The Cold Email Generator addresses these challenges by automating the process of:

  1. Scraping job postings for skill requirements.
  2. Mapping relevant portfolios from a database.
  3. Generating professional, tailored emails using advanced AI tools.


Technical Architecture

High-Level Workflow

  1. Input:
    • A user provides a URL to a job posting.
  2. Processing:
    • The system extracts job-related data, matches it with stored portfolios, and generates a personalized email.
  3. Output:
    • A well-crafted, relevant cold email ready for client outreach.


Detailed Architecture

1. Frontend

  • Framework: Streamlit
  • Functionality:
    • User-friendly interface to input job posting URLs.
    • Displays the generated email for review and further customization.
  • Features:
    • Interactive preview.
    • Option to download the email or copy it directly.

2. Backend Services

a. Web Scraping
  • Tool: LangChain
  • Process:
    • Scrape the job posting webpage using the provided URL.
    • Extract raw text including job role, required skills, and job description.
  • Output:
    • Structured data containing job details.
b. Information Parsing
  • Tool: Llama 3.1 (Hosted on SambaNova Cloud).
  • Process:
    • Analyze the raw text extracted from the job posting.
    • Extract key information like:
      • Job Role
      • Required Skills
      • Job Description
    • Format the information into a structured JSON object.
  • Output:
    • Example JSON:
      {
        "job_role": "AI/ML Engineer",
        "skills": ["Python", "Machine Learning", "DevOps"],
        "description": "Looking for an AI/ML Engineer with expertise in Python and DevOps."
      }
      
c. Portfolio Matching
  • Tool: ChromaDB (Vector Database).
  • Process:
    • Query the database using extracted skills.
    • Retrieve portfolio links and relevant examples of past work.
    • Example:
      {
        "Python": "www.company.com/python_portfolio",
        "DevOps": "www.company.com/devops_portfolio"
      }
      
  • Output:
    • Relevant portfolio links for each skill.
d. Cold Email Generation
  • Tool: Llama 3.1 (SambaNova Cloud).
  • Process:
    • Combine job details and portfolio links into a professionally crafted cold email.
    • Ensure personalization and clarity in the email content.
  • Output:
    • Example email:
      Subject: Expertise in AI/ML for Your Team  
      
      Dear [Client Name],  
      
      I noticed your recent job posting for an AI/ML Engineer requiring expertise in Python and DevOps.  
      At [Company Name], we have a proven track record in delivering exceptional results in these areas.  
      Here’s a portfolio of our past work:  
      - Python Projects: www.company.com/python_portfolio  
      - DevOps Projects: www.company.com/devops_portfolio  
      
      We’d love to discuss how we can help meet your needs efficiently and cost-effectively.  
      
      Best regards,  
      [Your Name]  
      

Integration and Hosting

  1. Model Hosting

    • Platform: SambaNova Cloud
    • Features:
      • Fast inference (100+ tokens/sec).
      • OpenAI-compatible APIs for seamless integration.
      • Support for Llama 3.1 and other advanced models.
    • Benefits:
      • Real-time response for email generation.
      • Scalable and easy to deploy.
  2. Backend Integration

    • Use SambaNova’s OpenAI-compatible APIs to connect the components, ensuring smooth data flow between scraping, processing, database queries, and email generation.

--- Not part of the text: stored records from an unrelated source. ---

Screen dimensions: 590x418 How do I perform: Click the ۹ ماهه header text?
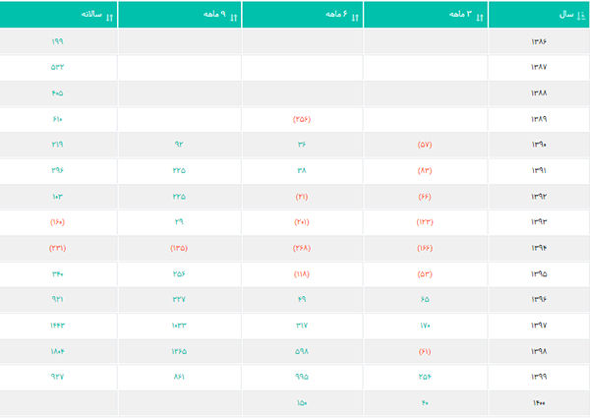click(213, 16)
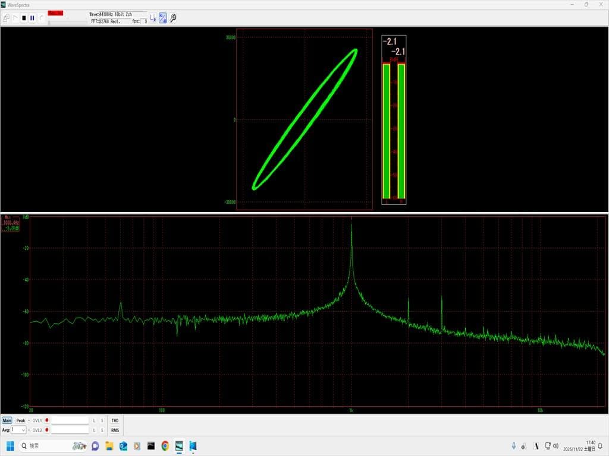Toggle the spectrum and Lissajous view icon
This screenshot has height=456, width=609.
[163, 18]
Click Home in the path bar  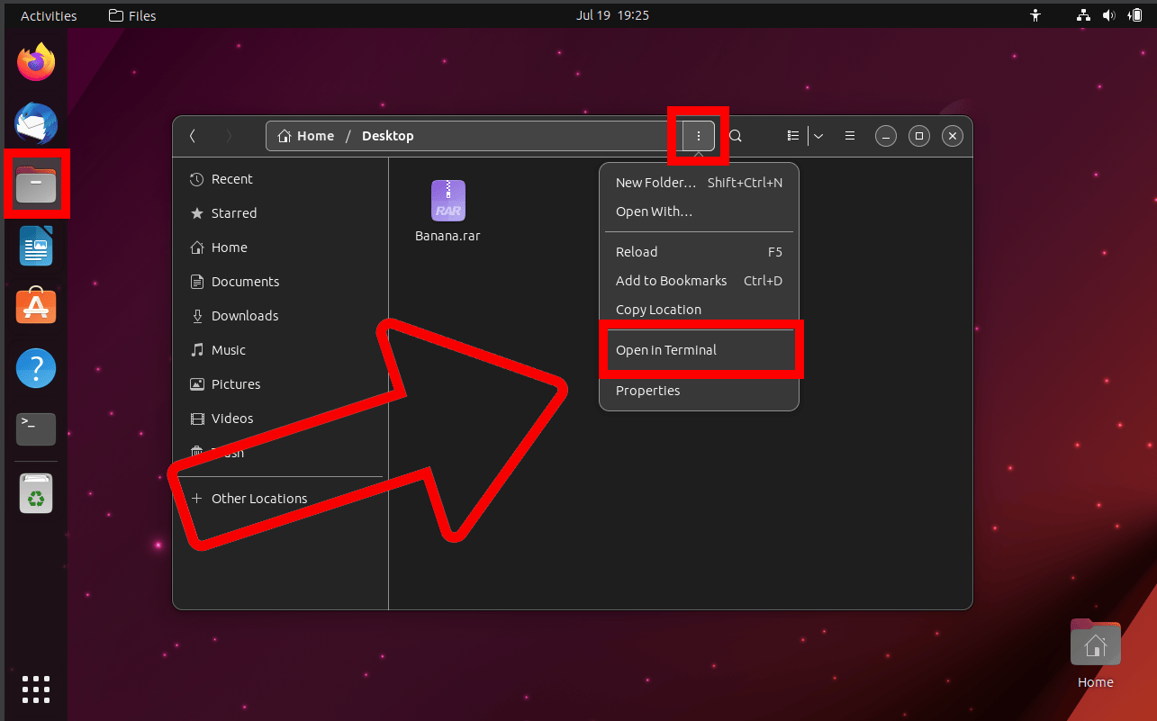coord(313,135)
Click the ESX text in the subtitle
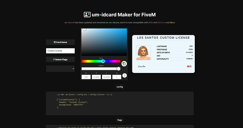Image resolution: width=243 pixels, height=128 pixels. [151, 23]
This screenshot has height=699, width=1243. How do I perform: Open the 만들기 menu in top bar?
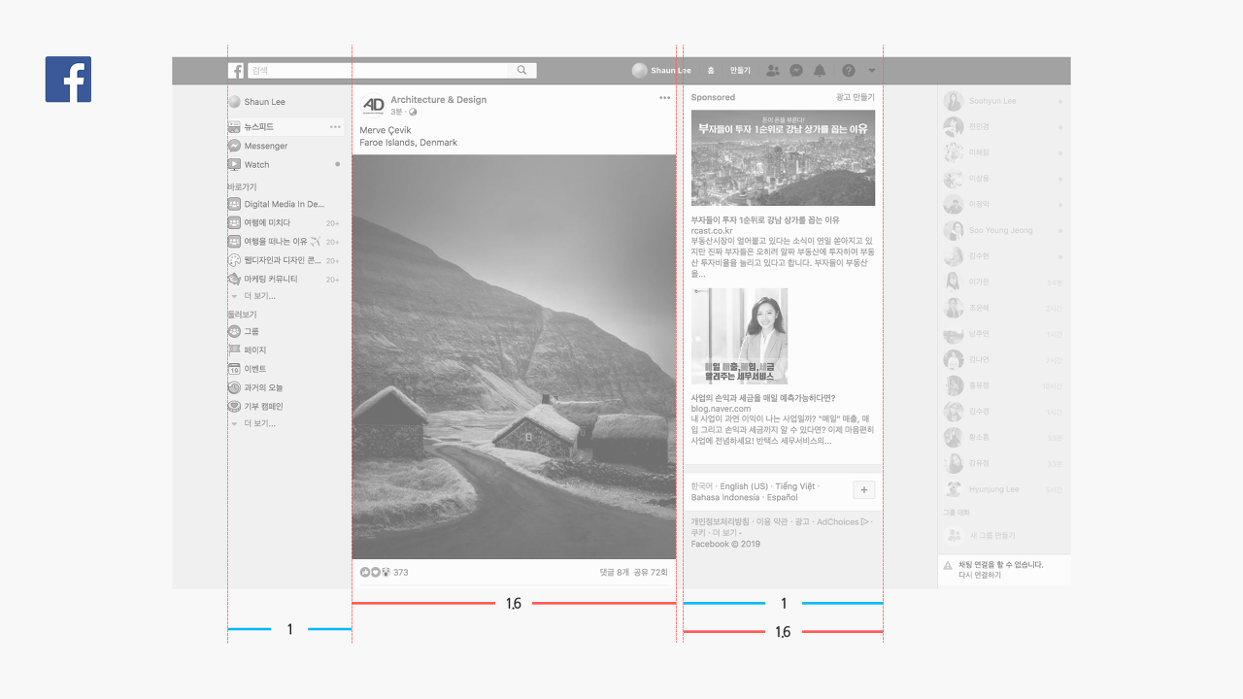point(740,71)
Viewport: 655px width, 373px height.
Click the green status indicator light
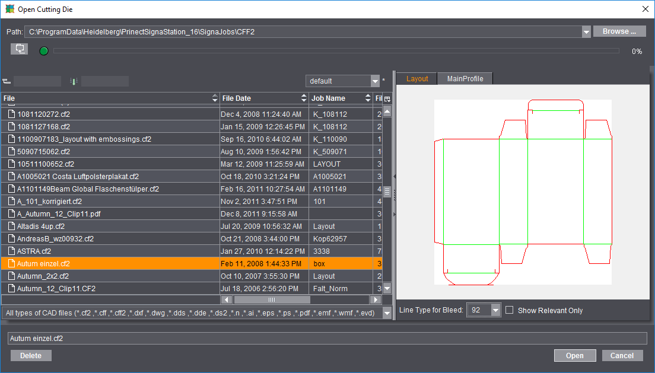pyautogui.click(x=43, y=51)
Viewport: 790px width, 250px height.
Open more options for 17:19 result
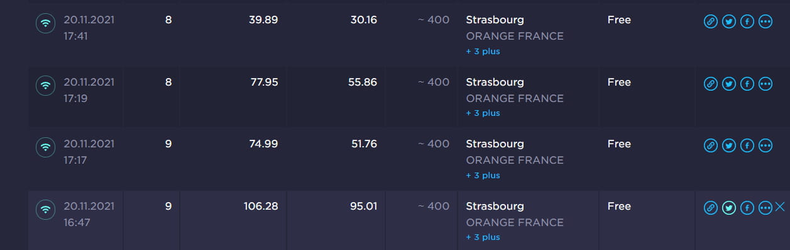(765, 83)
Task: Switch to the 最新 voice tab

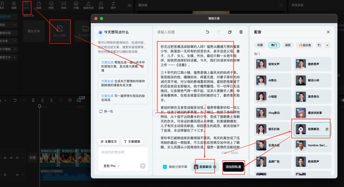Action: click(x=288, y=45)
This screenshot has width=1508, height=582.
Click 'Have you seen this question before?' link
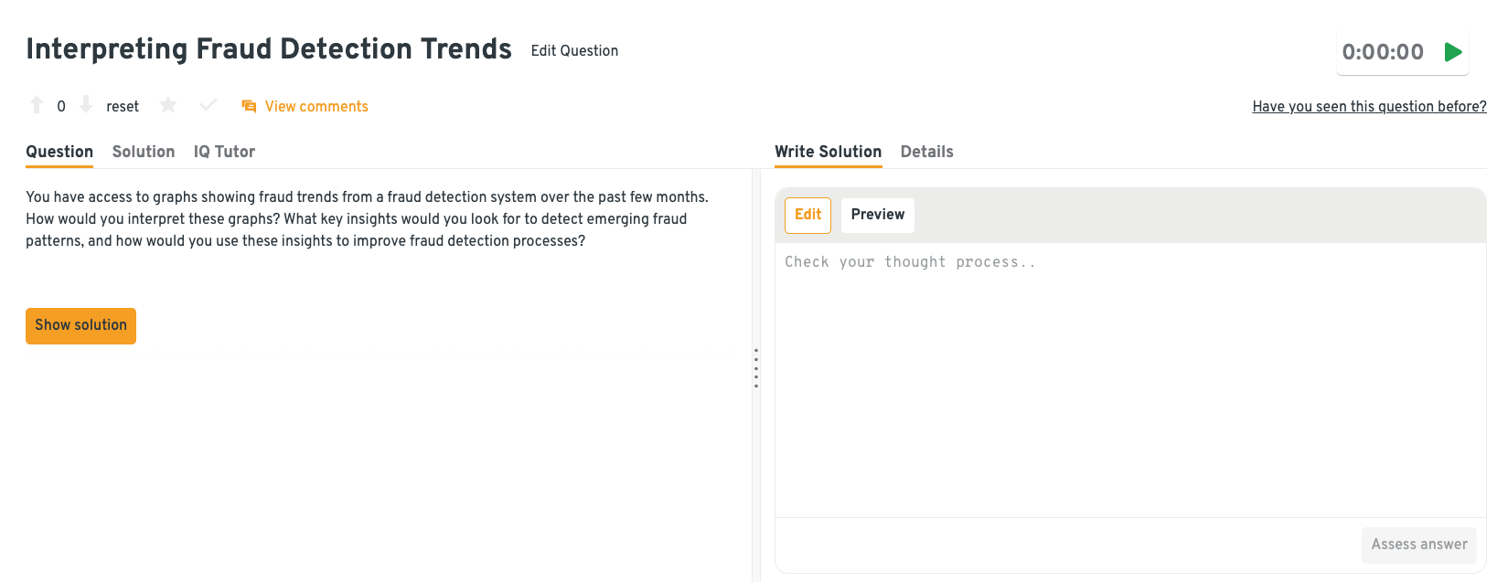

Advantages of the Architecture

  • Scalable: Handles multiple simultaneous requests with ease.
  • Efficient: Automates repetitive tasks, saving significant time for sales teams.
  • Cost-Effective: Reduces the need for manual effort while maintaining high accuracy.
  • Customizable: Generated emails can be easily reviewed and edited for final touch-ups.

This technical architecture ensures that the Cold Email Generator is fast, reliable, and effective in helping software services companies improve their client outreach process.

2 Likes

Set Up & Github Repository Link: https://github.com/ajaypatelbl309/cold_mail_generator

@ajaypatelbl309 Welcome to the community. This is an incredibly efficient solution! It significantly reduces manual effort while ensuring accuracy and relevancy. This tool is a game-changer for sales teams, boosting productivity and accuracy. Fantastic work in making cold emailing smarter and more efficient!